What to produce –
The entries follow. Print each one exactly.

Extracted material –

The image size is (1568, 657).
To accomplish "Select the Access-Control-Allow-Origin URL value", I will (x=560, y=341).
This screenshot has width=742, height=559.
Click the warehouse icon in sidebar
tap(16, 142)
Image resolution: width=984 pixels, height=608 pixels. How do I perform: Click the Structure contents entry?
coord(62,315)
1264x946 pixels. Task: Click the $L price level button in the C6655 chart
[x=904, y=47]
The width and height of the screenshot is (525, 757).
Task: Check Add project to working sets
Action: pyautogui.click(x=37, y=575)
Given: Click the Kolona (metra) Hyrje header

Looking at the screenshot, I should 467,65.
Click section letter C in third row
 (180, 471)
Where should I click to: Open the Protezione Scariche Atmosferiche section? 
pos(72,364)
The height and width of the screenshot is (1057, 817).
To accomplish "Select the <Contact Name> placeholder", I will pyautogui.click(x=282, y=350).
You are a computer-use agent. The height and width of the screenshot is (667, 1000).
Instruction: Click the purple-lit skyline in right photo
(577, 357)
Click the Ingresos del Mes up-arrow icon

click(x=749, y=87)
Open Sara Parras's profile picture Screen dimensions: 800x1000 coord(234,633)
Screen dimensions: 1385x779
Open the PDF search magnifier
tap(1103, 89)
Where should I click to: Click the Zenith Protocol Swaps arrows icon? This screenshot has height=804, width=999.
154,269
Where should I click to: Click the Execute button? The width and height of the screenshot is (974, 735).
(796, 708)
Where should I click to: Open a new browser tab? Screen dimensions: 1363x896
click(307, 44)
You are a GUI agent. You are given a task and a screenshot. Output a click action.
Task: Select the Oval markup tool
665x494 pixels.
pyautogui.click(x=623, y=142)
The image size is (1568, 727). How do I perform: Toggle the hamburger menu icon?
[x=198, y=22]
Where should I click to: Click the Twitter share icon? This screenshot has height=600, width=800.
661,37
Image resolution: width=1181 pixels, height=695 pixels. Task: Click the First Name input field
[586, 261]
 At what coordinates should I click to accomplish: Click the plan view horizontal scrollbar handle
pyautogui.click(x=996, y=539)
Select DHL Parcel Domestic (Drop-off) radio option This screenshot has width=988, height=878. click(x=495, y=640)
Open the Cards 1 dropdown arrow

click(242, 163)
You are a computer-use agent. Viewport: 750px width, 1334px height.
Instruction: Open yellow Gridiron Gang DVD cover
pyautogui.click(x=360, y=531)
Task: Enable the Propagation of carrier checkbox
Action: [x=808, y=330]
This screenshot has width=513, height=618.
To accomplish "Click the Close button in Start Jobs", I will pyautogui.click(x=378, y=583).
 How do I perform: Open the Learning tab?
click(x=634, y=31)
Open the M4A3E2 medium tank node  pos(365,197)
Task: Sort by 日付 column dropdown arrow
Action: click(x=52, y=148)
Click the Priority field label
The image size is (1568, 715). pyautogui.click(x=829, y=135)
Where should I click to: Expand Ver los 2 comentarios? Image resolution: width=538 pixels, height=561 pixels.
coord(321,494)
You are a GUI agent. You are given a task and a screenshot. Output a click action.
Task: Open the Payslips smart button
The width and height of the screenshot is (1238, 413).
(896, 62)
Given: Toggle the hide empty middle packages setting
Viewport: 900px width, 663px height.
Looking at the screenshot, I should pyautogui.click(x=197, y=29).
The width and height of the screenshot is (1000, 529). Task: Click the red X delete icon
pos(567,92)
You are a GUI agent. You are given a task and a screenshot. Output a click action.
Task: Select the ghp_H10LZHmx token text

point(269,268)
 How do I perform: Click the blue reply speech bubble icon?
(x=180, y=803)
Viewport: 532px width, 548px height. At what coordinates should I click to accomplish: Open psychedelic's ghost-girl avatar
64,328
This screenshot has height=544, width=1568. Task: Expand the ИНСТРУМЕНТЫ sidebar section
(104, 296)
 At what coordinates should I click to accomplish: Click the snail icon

Answer to this task –
The image size is (1568, 657).
To accomplish "Select the Access-Control-Allow-Origin URL value", I will (x=560, y=341).
This screenshot has width=742, height=559.
Click the warehouse icon in sidebar
tap(16, 142)
Image resolution: width=984 pixels, height=608 pixels. How do I perform: Click the Structure contents entry?
coord(62,315)
1264x946 pixels. Task: Click the $L price level button in the C6655 chart
[x=904, y=47]
The width and height of the screenshot is (525, 757).
Task: Check Add project to working sets
Action: pyautogui.click(x=37, y=575)
Given: Click the Kolona (metra) Hyrje header

Looking at the screenshot, I should 467,65.
Click section letter C in third row
 (180, 471)
Where should I click to: Open the Protezione Scariche Atmosferiche section? 
pos(72,364)
The height and width of the screenshot is (1057, 817).
To accomplish "Select the <Contact Name> placeholder", I will pyautogui.click(x=282, y=350).
You are a computer-use agent. The height and width of the screenshot is (667, 1000).
Instruction: Click the purple-lit skyline in right photo
(577, 357)
Click the Ingresos del Mes up-arrow icon

click(x=749, y=87)
Open Sara Parras's profile picture Screen dimensions: 800x1000 coord(234,633)
Screen dimensions: 1385x779
Open the PDF search magnifier
tap(1103, 89)
Where should I click to: Click the Zenith Protocol Swaps arrows icon? This screenshot has height=804, width=999.
154,269
Where should I click to: Click the Execute button? The width and height of the screenshot is (974, 735).
(796, 708)
Where should I click to: Open a new browser tab? Screen dimensions: 1363x896
click(307, 44)
You are a GUI agent. You are given a task and a screenshot. Output a click action.
Task: Select the Oval markup tool
665x494 pixels.
pyautogui.click(x=623, y=142)
The image size is (1568, 727). How do I perform: Toggle the hamburger menu icon?
[x=198, y=22]
Where should I click to: Click the Twitter share icon? This screenshot has height=600, width=800.
661,37
Image resolution: width=1181 pixels, height=695 pixels. Task: Click the First Name input field
[586, 261]
 At what coordinates should I click to accomplish: Click the plan view horizontal scrollbar handle
pyautogui.click(x=996, y=539)
Select DHL Parcel Domestic (Drop-off) radio option This screenshot has width=988, height=878. click(x=495, y=640)
Open the Cards 1 dropdown arrow

click(242, 163)
You are a computer-use agent. Viewport: 750px width, 1334px height.
Instruction: Open yellow Gridiron Gang DVD cover
pyautogui.click(x=360, y=531)
Task: Enable the Propagation of carrier checkbox
Action: [x=808, y=330]
This screenshot has width=513, height=618.
To accomplish "Click the Close button in Start Jobs", I will pyautogui.click(x=378, y=583).
 How do I perform: Open the Learning tab?
click(x=634, y=31)
Open the M4A3E2 medium tank node  pos(365,197)
Task: Sort by 日付 column dropdown arrow
Action: click(x=52, y=148)
Click the Priority field label
The image size is (1568, 715). pyautogui.click(x=829, y=135)
Where should I click to: Expand Ver los 2 comentarios? Image resolution: width=538 pixels, height=561 pixels.
coord(321,494)
You are a GUI agent. You are given a task and a screenshot. Output a click action.
Task: Open the Payslips smart button
The width and height of the screenshot is (1238, 413).
(896, 62)
Given: Toggle the hide empty middle packages setting
Viewport: 900px width, 663px height.
Looking at the screenshot, I should pyautogui.click(x=197, y=29).
The width and height of the screenshot is (1000, 529). Task: Click the red X delete icon
pos(567,92)
You are a GUI agent. You are given a task and a screenshot. Output a click action.
Task: Select the ghp_H10LZHmx token text

point(269,268)
 How do I perform: Click the blue reply speech bubble icon?
(x=180, y=803)
Viewport: 532px width, 548px height. At what coordinates should I click to accomplish: Open psychedelic's ghost-girl avatar
64,328
This screenshot has height=544, width=1568. Task: Expand the ИНСТРУМЕНТЫ sidebar section
(104, 296)
 At what coordinates should I click to accomplish: Click the snail icon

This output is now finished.